3sat wiederholt heute noch mal den ersten Film aus dem Jahr 2013. Das Drehbuch stammt von Ariela Bogenberger ("Marias letzte Reise"); Autor des Romans ist ihr Mann Thomas, Fitz ist ihr Cousin. In verwandtschaftlicher Hinsicht völlig unverdächtig ist dagegen Regisseur Hans Steinbichler ("Hierankl", "Winterreise"), bei dem Geschichten mit einer gewissen Abgründigkeit immer in den besten Händen sind; außerdem ist er Chiemgauer. Sein Chiemsee-Krimi hat sogar einen ziemlich schauerlichen Abgrund zu bieten, und selbstredend speist sich das Grauen auch aus dem Gegensatz zwischen pittoresker Sommerlandschaft und illustrer Mordlust. Dass man von Anfang an weiß, wer hier sein Unwesen treibt, tut der Faszination keinen Abbruch, zumal der Mörder allem Anschein nach ein unscheinbares Dasein in spießbürgerlicher Alltagseintönigkeit führt; und das auch noch in Hattingers unmittelbarer Nachbarschaft. Verkörpert wird dieser Albrecht Ostermeier von Edgar Selge, und spätestens jetzt ist klar, warum der Film in der Oberliga spielt.

Ariela Bogenberger hat den Roman des Gatten an einigen Stellen entscheidend verändert, um die Fernsehtauglichkeit der Geschichte zu erhöhen. Während das Buch quasi ein Körperteilpuzzle ist, sind es im Film gleich mehrere Leichen, die Hattinger und seine Kollegen auf Trab halten. Der erste Tote ist ein Anästhesist, die zweite Leiche gehört einer Bestsellerautorin (Ursula Karven in kurzer Gastrolle), die in ihrem ersten Berufsleben Ärztin war. Makaber treibt der Mörder Schindluder mit den Händen der Schriftstellerin: Die eine bekommt Hattinger mit der Post, die andere findet sich auf einem Lesepult in einer Kirche; hier sollte die Frau aus ihrem jüngsten Buch "Beichte" lesen. Ein dritter Leichnam wird mit einem Eimer voller Fische auf dem Haupt gefunden. Die Botschaft ist unverkennbar: Der Fisch stinkt vom Kopf her.

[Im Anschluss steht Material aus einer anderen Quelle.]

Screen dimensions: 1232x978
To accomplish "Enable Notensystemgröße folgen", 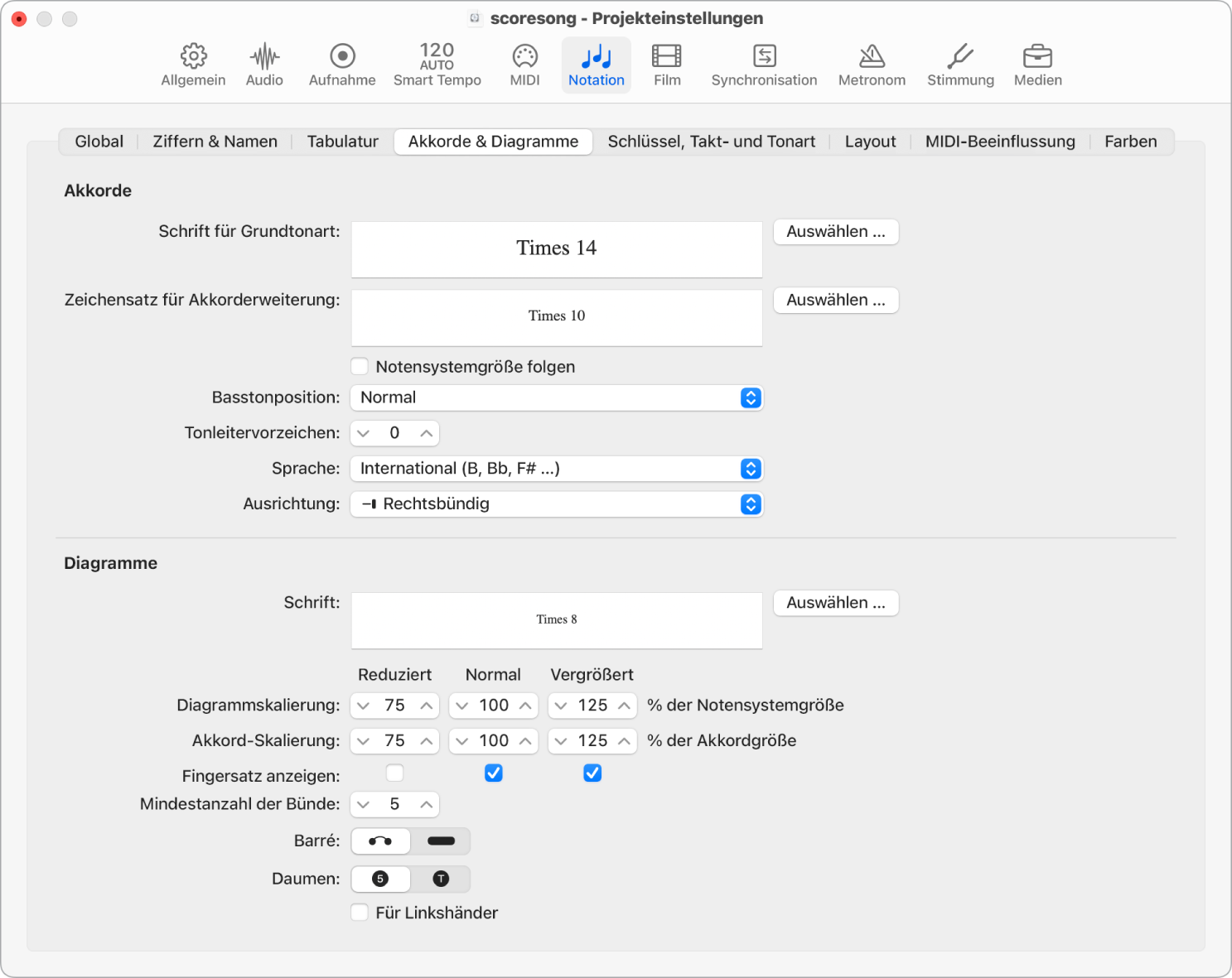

Trotz manch’ grimmiger Ironie: "Hattinger und die kalte Hand" ist kein Provinzkrimi im Stil der Filme von Markus Imboden und Holger Karsten Schmidt ("Mörder auf Amrum"), keine skurrile Landei-Geschichte à la "Kluftinger" und erst recht keine Variante des früheren ARD-Vorabend-Etiketts "Heiter bis tödlich"; komisch ist hier gar nichts. Am ehesten passt das Prädikat Heimatkrimi, weil damit auch eine jeweils regional verortete Mentalität verbunden ist; der Film gehört also eher in die Nähe vergleichbarer ZDF-Reihen wie den Spreewaldkrimis oder "Nord Nord Mord". Die Bildgestaltung (Christian Rein) ist ohnehin erlesen, die Musik (Alex Komlew) passt perfekt und orientiert sich am Romantitel, und Edgar Selge ist sowieso famos. Im Grunde spielt er zwei verschiedene Rollen: hier den harmlosen Rentner, dort den eiskalten Mörder, für dessen Untaten man sogar ein gewisses Verständnis hat, weil Selge den Mann als eine Art Michael Kohlhaas verkörpert, der eine zwanzig Jahre alte Rechnung begleicht. Steinbichlers Umsetzung ist durchaus fesselnd, wenn auch eher auf hintergründige Weise; zum Thriller wird der Film erst am Ende, als Hattinger zu allem Überfluss auch noch um das Leben seiner Tochter fürchten muss.